É um tesouro de sabedoria e “uma joia literária sob qualquer critério” escreve João Ubaldo Ribeiro, na apresentação do livro, edição Clássicos da Nova Fronteira, 1992.
A história do livro começa com uma burla: até hoje não é possível apontar com certeza quem é o autor do livro: o Padre Manoel da Costa ou o Padre Antônio Vieira, autor profético
Prevalece Manoel da Costa. A data da primeira edição (1652) é precária. Em 1744, a edição impressa em Amsterdã não encerra a polêmica sobre a data e autoria, tanto que o leitor na composição da capa é advertido pela atribuição de “Anônimo”.
As dúvidas sobre datas e autoria são irrelevantes: o conteúdo é precioso.
A dedicatória a D. João IV adverte: “Não ensina ladrões o meu discurso, ainda que se intitula Arte de Furtar, ensina só a conhecê-los, para os evitar”.
Identifica os “ladrões por natureza”, como a pior espécie, pois: con arte e con engaño, vivo la mitad del año; y con engaño y arte vivo la outra parte, recitava um dos mestres da ladroagem.

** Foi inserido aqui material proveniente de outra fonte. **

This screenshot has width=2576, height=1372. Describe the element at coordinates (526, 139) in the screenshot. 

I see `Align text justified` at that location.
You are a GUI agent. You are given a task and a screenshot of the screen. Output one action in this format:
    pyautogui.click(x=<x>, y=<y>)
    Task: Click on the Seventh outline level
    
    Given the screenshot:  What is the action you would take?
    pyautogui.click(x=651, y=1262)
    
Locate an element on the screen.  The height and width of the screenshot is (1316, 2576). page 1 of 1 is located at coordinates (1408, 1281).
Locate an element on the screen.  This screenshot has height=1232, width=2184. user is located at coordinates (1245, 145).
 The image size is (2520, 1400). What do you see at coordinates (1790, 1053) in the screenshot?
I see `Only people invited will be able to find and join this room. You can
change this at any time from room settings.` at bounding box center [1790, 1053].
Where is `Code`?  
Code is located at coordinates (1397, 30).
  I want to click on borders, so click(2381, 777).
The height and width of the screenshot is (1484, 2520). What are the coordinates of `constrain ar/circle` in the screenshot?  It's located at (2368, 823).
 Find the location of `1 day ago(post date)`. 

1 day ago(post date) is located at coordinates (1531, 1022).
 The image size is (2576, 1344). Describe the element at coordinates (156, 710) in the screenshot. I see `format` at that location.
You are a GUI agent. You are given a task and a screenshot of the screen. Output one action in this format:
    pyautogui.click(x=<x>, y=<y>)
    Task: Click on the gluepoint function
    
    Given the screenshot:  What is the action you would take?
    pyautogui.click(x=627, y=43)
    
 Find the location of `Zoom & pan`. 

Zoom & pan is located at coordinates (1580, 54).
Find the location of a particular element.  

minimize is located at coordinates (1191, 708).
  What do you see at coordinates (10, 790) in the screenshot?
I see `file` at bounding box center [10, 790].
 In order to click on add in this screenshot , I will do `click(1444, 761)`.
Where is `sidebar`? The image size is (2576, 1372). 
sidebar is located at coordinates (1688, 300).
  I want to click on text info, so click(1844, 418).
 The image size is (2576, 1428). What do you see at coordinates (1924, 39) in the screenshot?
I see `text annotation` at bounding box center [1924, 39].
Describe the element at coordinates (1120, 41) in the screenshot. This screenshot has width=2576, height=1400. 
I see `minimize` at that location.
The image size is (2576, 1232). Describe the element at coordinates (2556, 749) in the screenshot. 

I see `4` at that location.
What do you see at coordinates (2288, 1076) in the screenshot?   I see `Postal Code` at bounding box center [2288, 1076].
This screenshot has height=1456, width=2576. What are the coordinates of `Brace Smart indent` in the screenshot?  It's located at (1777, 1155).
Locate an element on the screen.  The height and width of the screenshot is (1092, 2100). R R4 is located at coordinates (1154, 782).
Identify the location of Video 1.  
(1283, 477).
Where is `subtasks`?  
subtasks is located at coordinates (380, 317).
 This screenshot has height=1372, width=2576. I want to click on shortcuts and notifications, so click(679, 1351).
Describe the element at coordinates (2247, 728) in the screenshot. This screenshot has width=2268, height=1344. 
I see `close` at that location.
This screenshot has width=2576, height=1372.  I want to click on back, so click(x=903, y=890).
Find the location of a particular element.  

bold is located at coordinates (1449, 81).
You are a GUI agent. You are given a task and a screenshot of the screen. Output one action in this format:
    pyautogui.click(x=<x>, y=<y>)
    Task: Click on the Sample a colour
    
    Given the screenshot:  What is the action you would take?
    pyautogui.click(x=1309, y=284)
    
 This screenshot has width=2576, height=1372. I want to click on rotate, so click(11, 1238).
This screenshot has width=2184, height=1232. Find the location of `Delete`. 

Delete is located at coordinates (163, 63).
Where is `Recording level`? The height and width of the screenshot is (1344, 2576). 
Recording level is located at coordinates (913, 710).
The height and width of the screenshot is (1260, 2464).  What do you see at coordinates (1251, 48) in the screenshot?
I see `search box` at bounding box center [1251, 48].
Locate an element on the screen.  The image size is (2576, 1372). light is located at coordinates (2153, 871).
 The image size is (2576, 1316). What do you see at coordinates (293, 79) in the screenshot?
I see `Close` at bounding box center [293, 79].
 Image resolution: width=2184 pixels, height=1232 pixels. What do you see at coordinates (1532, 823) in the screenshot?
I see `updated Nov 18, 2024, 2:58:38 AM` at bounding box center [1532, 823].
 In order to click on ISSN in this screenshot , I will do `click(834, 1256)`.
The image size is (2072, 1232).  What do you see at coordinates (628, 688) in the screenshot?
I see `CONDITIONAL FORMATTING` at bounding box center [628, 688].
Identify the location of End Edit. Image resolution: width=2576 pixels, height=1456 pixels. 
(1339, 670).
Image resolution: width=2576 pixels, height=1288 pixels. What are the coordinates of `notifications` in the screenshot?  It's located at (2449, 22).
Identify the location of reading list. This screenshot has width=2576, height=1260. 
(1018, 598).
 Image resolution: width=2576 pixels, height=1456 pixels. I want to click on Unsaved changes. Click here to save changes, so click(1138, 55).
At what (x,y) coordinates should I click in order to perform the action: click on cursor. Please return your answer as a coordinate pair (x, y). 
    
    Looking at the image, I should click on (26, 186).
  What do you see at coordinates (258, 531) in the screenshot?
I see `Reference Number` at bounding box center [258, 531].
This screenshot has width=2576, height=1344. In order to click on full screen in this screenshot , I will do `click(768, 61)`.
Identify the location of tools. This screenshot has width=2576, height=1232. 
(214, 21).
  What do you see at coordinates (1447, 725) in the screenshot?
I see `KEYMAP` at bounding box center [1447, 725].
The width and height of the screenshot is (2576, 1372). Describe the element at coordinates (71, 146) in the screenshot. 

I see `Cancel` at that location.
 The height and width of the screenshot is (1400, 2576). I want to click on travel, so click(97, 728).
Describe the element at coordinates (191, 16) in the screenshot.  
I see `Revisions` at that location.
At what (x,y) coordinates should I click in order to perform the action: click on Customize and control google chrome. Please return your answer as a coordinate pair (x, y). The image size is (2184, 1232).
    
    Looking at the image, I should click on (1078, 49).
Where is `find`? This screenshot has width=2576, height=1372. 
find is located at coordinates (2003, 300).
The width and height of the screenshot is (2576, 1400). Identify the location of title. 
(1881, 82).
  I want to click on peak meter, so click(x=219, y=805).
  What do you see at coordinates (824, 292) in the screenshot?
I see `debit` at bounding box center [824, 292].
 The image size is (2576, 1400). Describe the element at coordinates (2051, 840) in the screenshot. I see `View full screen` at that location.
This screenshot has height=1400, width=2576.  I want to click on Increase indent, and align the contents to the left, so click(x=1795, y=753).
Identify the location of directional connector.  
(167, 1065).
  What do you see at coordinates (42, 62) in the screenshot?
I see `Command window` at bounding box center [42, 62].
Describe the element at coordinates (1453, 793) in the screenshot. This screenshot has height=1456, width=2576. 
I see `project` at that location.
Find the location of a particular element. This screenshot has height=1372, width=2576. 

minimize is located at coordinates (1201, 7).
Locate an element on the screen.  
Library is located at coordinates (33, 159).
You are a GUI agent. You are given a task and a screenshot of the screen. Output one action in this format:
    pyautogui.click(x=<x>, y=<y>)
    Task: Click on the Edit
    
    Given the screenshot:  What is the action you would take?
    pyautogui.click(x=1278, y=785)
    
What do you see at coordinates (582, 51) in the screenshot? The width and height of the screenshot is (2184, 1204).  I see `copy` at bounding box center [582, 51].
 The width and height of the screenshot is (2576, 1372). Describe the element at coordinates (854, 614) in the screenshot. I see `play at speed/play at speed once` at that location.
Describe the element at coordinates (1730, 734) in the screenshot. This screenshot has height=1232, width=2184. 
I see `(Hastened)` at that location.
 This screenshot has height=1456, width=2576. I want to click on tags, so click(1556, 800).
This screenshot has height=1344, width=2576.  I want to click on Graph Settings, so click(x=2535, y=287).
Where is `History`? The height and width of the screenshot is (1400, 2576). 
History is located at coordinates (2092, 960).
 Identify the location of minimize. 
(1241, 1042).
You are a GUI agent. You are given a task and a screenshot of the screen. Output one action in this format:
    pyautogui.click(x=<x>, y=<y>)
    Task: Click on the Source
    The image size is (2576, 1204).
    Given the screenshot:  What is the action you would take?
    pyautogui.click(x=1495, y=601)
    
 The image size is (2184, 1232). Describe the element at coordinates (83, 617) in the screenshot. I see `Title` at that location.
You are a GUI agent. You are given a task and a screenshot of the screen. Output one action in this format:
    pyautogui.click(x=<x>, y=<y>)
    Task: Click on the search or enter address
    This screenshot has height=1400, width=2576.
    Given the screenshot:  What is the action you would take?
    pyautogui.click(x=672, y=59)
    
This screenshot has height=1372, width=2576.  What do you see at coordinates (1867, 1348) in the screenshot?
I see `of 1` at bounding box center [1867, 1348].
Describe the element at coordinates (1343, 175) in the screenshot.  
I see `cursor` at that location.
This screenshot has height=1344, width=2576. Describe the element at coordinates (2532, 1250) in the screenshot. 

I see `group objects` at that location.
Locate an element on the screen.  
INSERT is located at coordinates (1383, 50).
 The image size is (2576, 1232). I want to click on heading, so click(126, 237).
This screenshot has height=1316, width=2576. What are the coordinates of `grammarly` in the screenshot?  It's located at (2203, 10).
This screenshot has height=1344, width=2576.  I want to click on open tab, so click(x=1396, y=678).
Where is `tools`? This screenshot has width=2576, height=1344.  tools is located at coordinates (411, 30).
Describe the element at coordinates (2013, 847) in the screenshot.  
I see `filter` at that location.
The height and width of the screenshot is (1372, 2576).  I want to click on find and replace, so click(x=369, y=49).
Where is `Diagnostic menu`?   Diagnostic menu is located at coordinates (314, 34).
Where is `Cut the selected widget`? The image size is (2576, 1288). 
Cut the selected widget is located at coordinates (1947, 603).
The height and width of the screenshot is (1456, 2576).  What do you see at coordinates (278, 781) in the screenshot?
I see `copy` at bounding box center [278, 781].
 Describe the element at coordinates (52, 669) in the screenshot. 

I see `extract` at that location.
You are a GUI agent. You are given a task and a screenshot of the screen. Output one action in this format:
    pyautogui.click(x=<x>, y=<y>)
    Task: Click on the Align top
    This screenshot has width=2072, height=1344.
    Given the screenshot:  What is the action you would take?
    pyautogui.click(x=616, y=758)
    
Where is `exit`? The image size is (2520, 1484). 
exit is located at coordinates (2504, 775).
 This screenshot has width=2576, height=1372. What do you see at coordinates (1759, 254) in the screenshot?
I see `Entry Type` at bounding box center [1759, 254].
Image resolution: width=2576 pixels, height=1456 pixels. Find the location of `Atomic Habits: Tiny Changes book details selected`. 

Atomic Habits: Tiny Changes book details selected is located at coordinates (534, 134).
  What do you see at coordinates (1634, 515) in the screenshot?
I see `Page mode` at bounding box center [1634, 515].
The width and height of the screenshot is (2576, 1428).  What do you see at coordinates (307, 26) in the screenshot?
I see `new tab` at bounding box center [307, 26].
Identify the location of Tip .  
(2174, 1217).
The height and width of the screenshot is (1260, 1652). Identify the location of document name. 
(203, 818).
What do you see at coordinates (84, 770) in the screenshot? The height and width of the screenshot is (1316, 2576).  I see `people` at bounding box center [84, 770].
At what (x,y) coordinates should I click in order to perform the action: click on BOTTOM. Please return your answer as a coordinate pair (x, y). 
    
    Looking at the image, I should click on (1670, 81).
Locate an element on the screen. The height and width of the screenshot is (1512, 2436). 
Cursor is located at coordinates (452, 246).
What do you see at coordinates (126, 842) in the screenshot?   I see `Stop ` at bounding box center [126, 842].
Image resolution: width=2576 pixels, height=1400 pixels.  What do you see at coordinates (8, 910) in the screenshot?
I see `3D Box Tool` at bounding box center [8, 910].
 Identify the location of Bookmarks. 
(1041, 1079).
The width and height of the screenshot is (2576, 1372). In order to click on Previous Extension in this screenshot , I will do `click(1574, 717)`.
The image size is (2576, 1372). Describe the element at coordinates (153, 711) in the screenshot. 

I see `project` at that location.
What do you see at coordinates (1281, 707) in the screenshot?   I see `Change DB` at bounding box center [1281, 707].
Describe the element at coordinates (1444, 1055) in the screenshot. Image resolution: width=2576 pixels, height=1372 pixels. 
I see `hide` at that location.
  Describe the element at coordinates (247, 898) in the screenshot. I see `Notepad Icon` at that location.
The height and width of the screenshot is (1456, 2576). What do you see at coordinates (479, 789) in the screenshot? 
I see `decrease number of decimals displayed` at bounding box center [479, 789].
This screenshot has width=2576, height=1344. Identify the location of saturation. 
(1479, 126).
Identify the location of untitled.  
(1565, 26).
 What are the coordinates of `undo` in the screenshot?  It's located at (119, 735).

Os maiores ladrões tomam por ofício se livrar de outros ladrões e criam varas de justiça, guardas, meirinhos, almotaceis, rendeiros e terminam por “fortalecer a todos com provisões, privilégios e armas”.
Com olhar atento, o autor recorre à metáfora das “unhas” para definir quarenta tipos de “unhas para furtar”. Entre elas, “os que furtam com unhas reais” e “os que furtam com unhas políticas”.
O autor cuida da política degenerada que nasce, como ratos da “matéria pútrida”: a mãe é a “Razão de Estado” e o pai “o Amor-Próprio”. De ambos, brota a “Dona Política” cuja máxima é: “bom para mim e mau para vós”.
O caso brasileiro é inesgotável fonte de inspiração. Tome-se “furtar” com a amplitude que vai além do tipo penal. Resulta da cobiça que, como o fogo, nunca diz basta à riqueza, ao poder e às honras da glória.
Por aqui, conhecemos todos os tipos de unhas e esconderijos. Assumem formas de revestimento de cuecas e supositórios, em dinheiro vivo, ou de crime organizado pronto para lavar a grana. Na praga da Covid-19, apareceram as tenebrosas unhas assassinas.
Isso mesmo, unhas que esganam vítimas da pandemia até a morte porque subtrai o dinheiro que salvaria vidas.
As tesouras do Estado, vigiar, reprimir e punir, estão enferrujadas.